Ternyata para polisi lebih dapat diandalkan dari yang kuduga.

Mama Zila lahir di keluarga berkecukupan. Ayahnya seorang pengusaha restoran dan ibunya adalah guru di taman kanak-kanak. Mama Zila memiliki saudari kembar yang identik bernama Mimi Pipi ... tak lain adalah Ibu.

Nilai sekolah Ibu lebih baik daripada Mama Zila. Segala aspek lebih tinggi dari Mama Zila. Apapun yang tidak bisa dilakukan Mama Zila, Ibu bisa melakukannya.

Kemudian, Ibu melukai wajah Mama Zila.

Aku mengerutkan dahi. Ada yang aneh di sini ... .

Oh, ada catatan dari penyelidik.

Karena keduanya identik, jadi sulit untuk membedakan siapa yang dilukai. Sebagian besar orang menyatakan bahwa Mama Zila-lah yang terluka, sementara beberapa yang lain menyebut Mimi Pipi yang terluka.

Membaca bagian ini, aku terdiam. Keduanya begitu mirip sehingga sulit dibedakan ... Lalu, bisakah mereka berdua bertukar identitas?

Aku tidak mempermasalahkan hal ini. Selama hasil tes keluar, semuanya akan terjawab dengan sendirinya.

Kisahnya telah sampai di sini dan aku telah melakukan bagianku sendiri. Sisanya kuserahkan pada Kaizo dan polisi lainnya untuk menyelesaikan kasus.

Seharusnya, semua berakhir besok.

Kuharap demikian ... jika tidak ada variabel yang mengganggu.

Benakku terlintas sosok pria tadi siang. Tuan Adu Du, tolong tetaplah di peranmu.

Permainan ini akan segera mencapai akhir.

.

.

.

Adu Du duduk dengan tenang di kursi besarnya. Tangannya bertumpu di meja dengan satu jari mengetuk perlahan sesuai irama.
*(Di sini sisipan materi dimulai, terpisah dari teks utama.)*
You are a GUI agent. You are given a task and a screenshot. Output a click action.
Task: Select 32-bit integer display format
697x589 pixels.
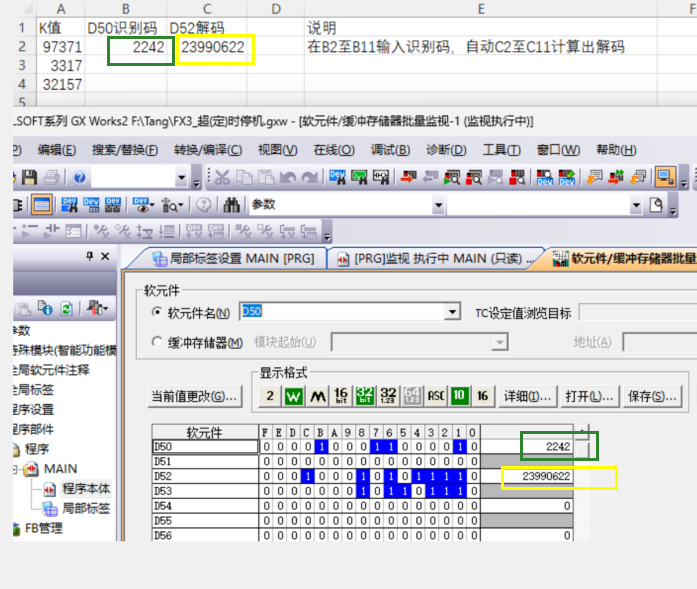(x=364, y=396)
Matanya menatap lembar dokumen di depannya yang berisi informasi proyek tertentu, namun pikirannya tidak fokus pada tulisan di permukaannya.

Di seberang meja, berdiri pria lain yang tampak gugup. Keringat dingin mengalir di pelipisnya. Rambut panjang yang diikat dia kibas ke belakang karena terasa mengganggu. Matanya miring ke samping, menghindar untuk menatap atasannya.
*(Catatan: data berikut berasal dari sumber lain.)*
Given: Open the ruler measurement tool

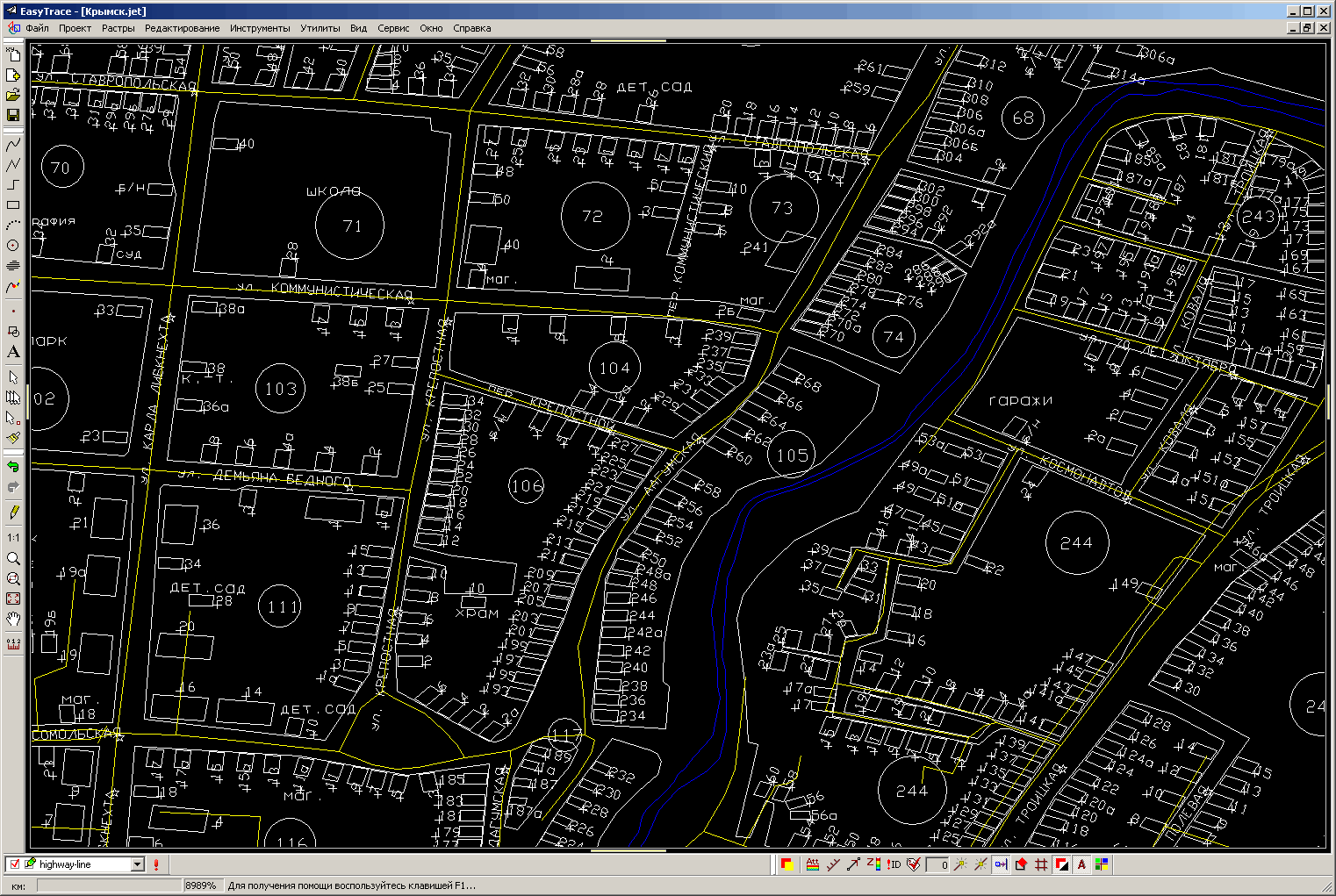Looking at the screenshot, I should point(13,643).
Adu Du membuka mulutnya. "Kaizo sialan itu benar-benar berani menyelidikiku?"

Sekretarisnya, Probe, menjawab dengan kikuk, "Itu karena Bos datang ke lokasi―"

"Justru jika aku tidak datang, aku akan dicurigai!" Tangannya membanting meja. Dia berdiri, tatapannya beralih ke sekretarisnya yang gemetar ketakutan. "Gantikan pekerjaanku!"

"Ta-tapi Bos ... ."

"Diam!"

Adu Du beranjak ke luar kantor. Sepanjang jalan, pekerja yang berlalu lalang menundukkan kepala untuk memberi salam, namun dia mengabaikannya dan segera menuju lift VIP. Di dalam lift, dia membuka ponsel dan menghubungi nomor seseorang.

Ketika panggilan diterima, dia segera berkata, "Malam ini, kita harus bertemu."

.

.

.

"Kapten, kita telah menerima signal panggilan dari Tuan Adu Du," ucap petugas Koko Ci dengan jari tangannya mengetik cepat di keyboard.

Sudut mulut Kaizo sedikit terangkat.

"Tertangkap kalian."

--Escape--

Ketika panggilan telepon dari Koko Ci masuk, waktu sudah menunjukkan malam hari.

Dari jendela kamar, aku melirik seorang wanita yang berjalan keluar rumah secara diam-diam. Tanganku bergerak menjawab panggilan dan mendekatkan ponsel ke telinga.

"Ada apa?" Aku bertanya dengan santai karena kuyakin orang yang menelepon adalah Kaizo.

"Keduanya bertemu." Suara dingin itu menanggapi pertanyaanku. Tepat sesuai dugaan, Kaizo-lah yang menelepon.

Aku tersenyum walau mengetahui orang di sana tidak akan melihatnya. "Jadi, kita bertemu juga?"

"Hasil tes sudah keluar."

"Begitu cepat?" Tentu saja aku terkejut. Bukannya Koko Ci mengatakan paling cepat dua hari?

Kaizo menjawab dengan tenang, "Aku tidak sabar."

Hahaha, tapi nadamu tidak menunjukkan tanda-tanda ketidaksabaran ... .

Aku mengurungkan niat untuk mengatakan kalimat itu.

"Aku tahu kamu juga sudah menduganya."

"Oh?" Suaraku terdengar seakan penasaran. "Apakah ini benar-benar seperti yang aku duga?"

Kaizo tidak menjawab, tetapi hal ini telah membenarkan jawabannya.

Berarti memang benar ... Aku bukanlah anak Ibu.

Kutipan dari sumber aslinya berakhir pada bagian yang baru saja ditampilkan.